> [Task goal]: Using the data below, return every line that holds the word "Open".

(Pixel coordinate grounding data)
####################

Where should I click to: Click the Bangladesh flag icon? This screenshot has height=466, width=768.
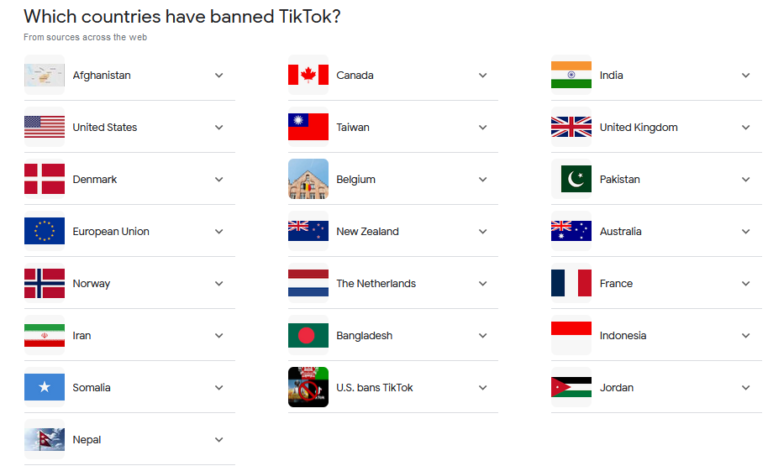click(x=308, y=335)
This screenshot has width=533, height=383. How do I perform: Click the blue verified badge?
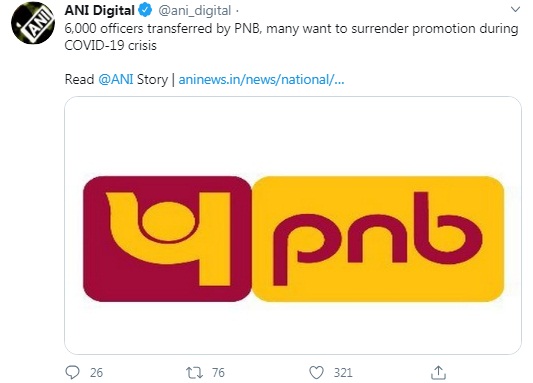[145, 11]
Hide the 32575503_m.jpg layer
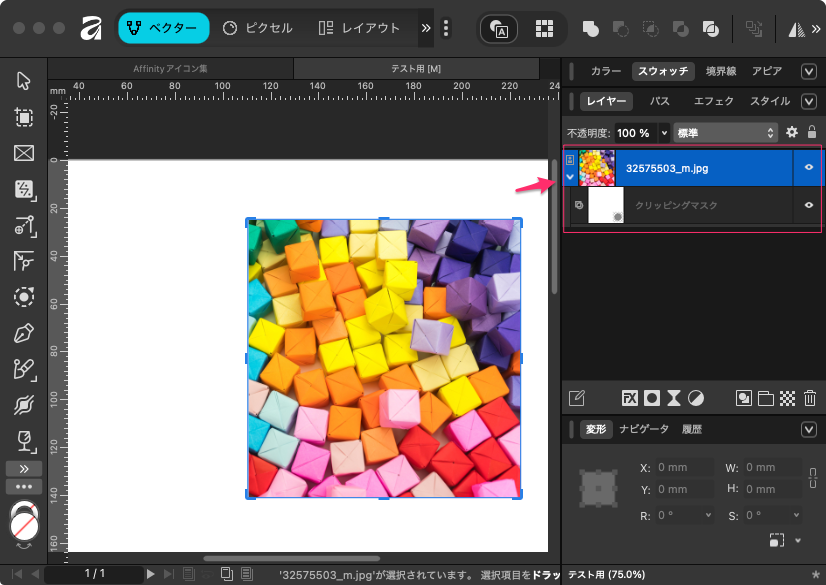The height and width of the screenshot is (585, 826). click(x=808, y=168)
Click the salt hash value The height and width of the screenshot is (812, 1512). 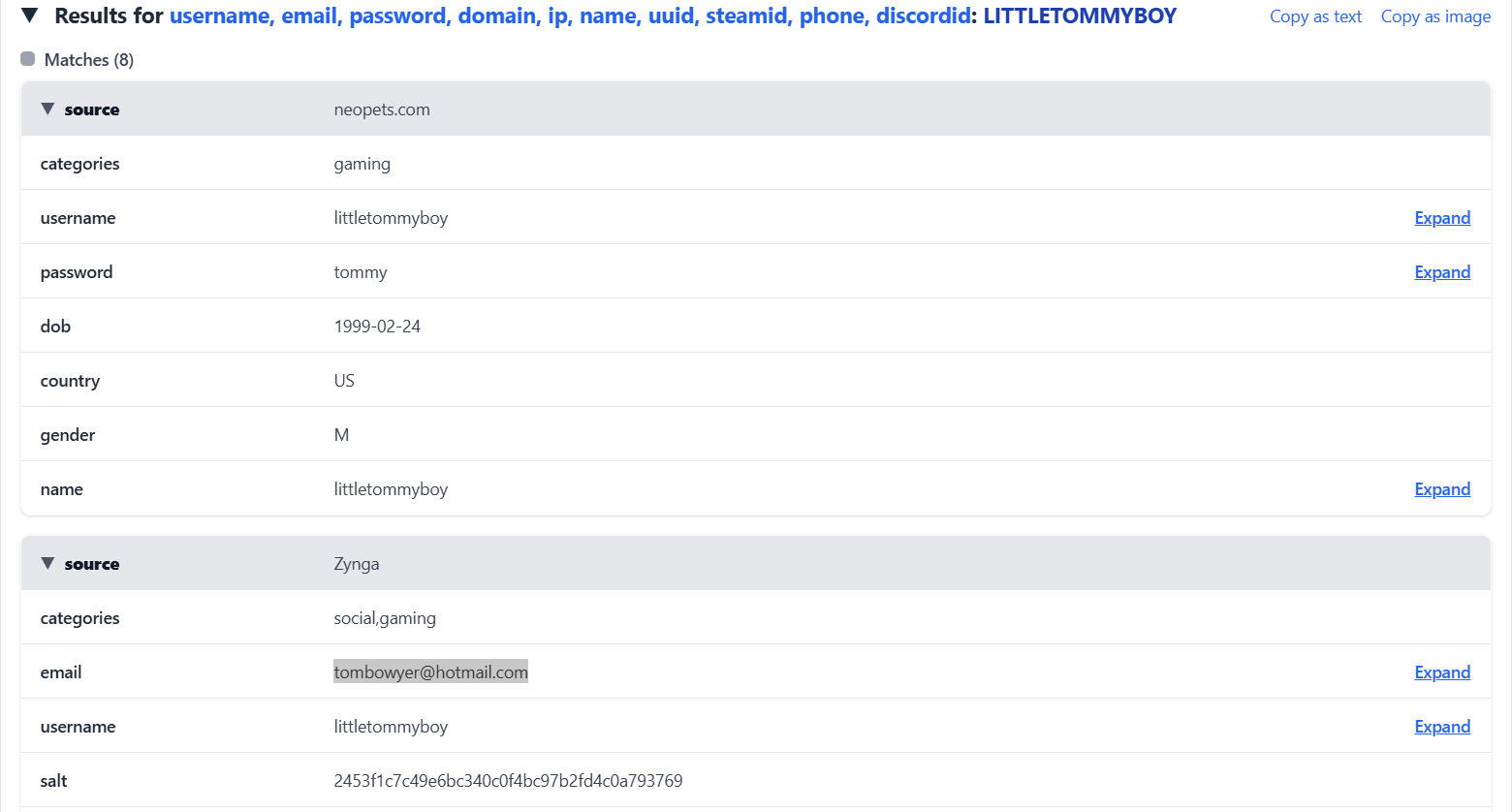pos(508,781)
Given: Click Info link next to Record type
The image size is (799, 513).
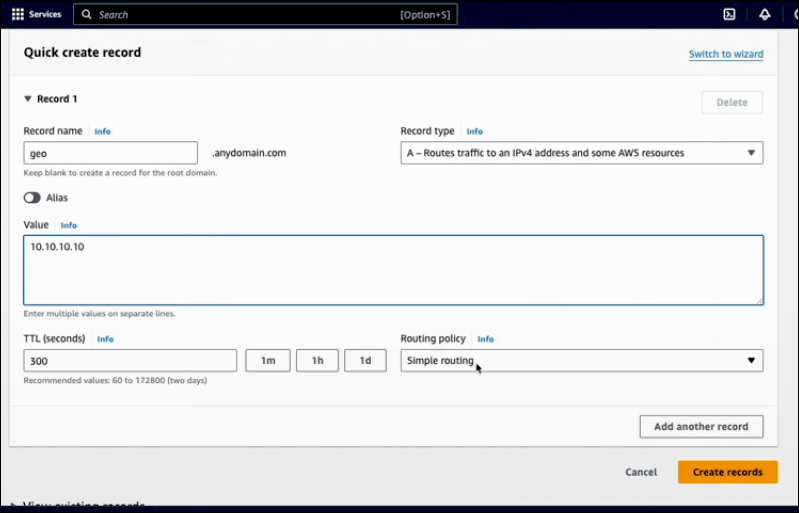Looking at the screenshot, I should coord(474,131).
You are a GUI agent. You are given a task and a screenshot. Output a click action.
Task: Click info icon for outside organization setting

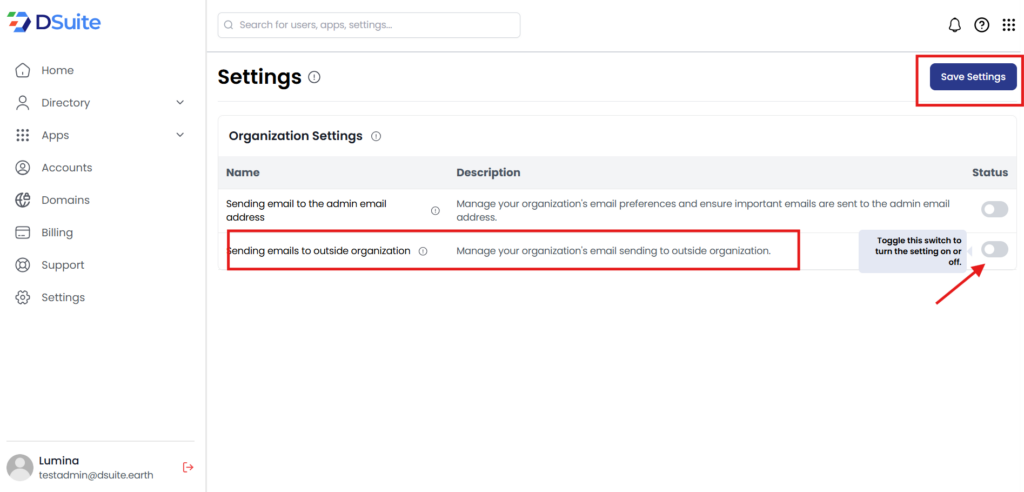coord(423,251)
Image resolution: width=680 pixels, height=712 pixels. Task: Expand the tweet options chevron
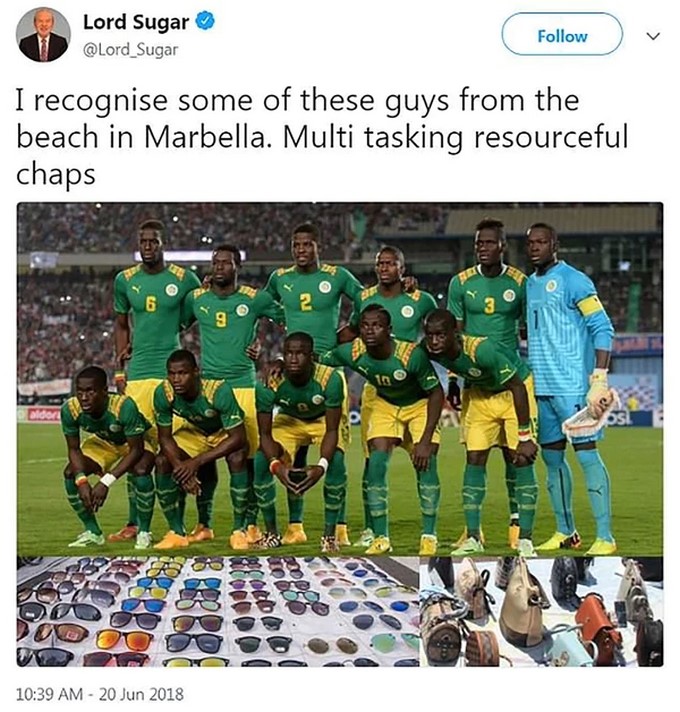tap(654, 36)
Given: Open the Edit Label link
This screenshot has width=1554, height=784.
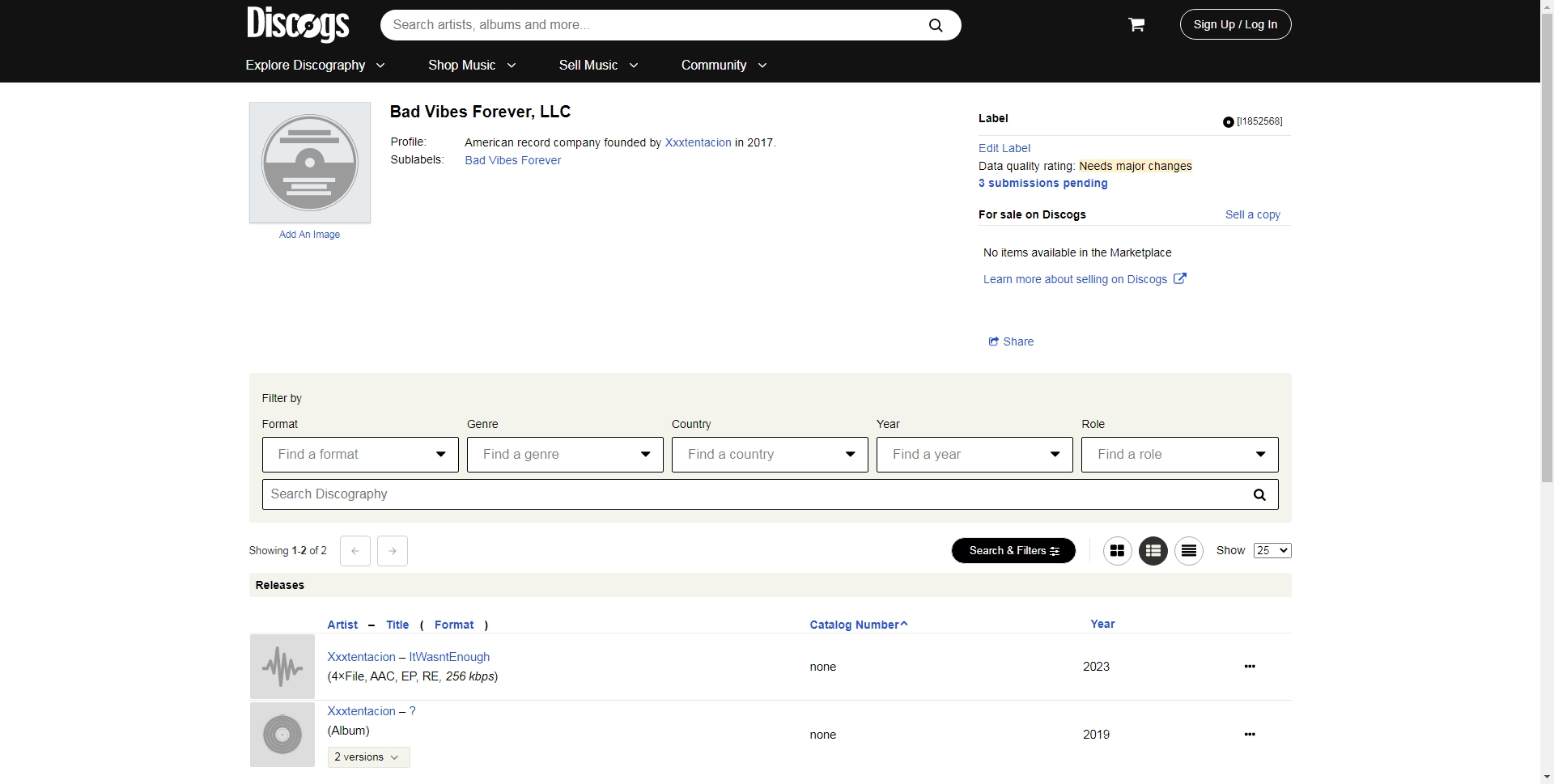Looking at the screenshot, I should pos(1004,148).
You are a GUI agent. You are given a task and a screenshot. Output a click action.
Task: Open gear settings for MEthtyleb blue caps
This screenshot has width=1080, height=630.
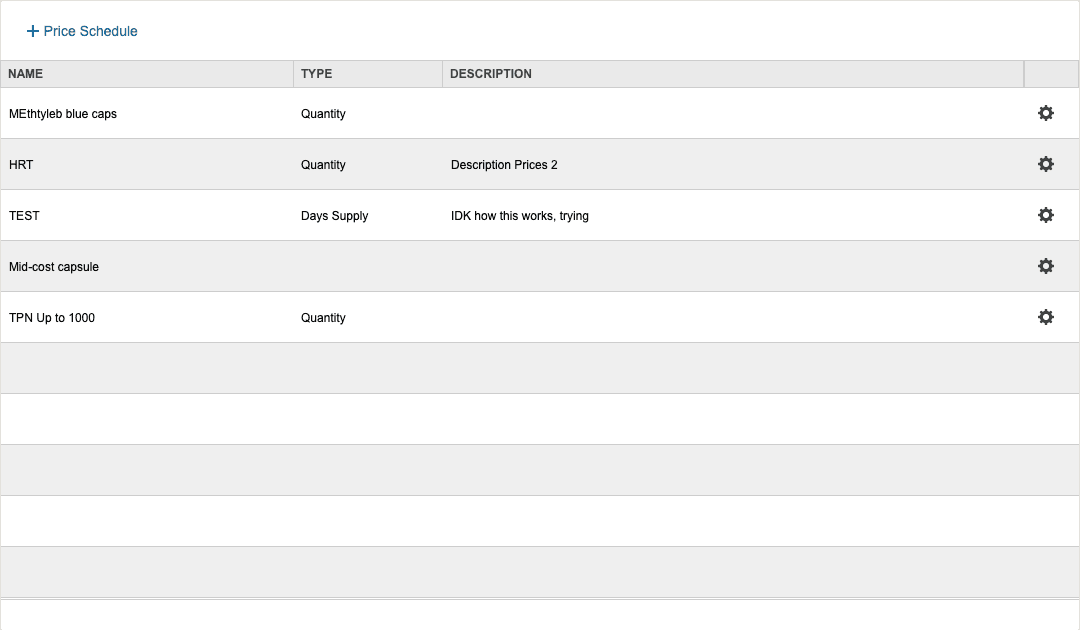(x=1046, y=113)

####################

> [Problem solution]:
Given: Open the Edit Label link
Task: Open gear settings for MEthtyleb blue caps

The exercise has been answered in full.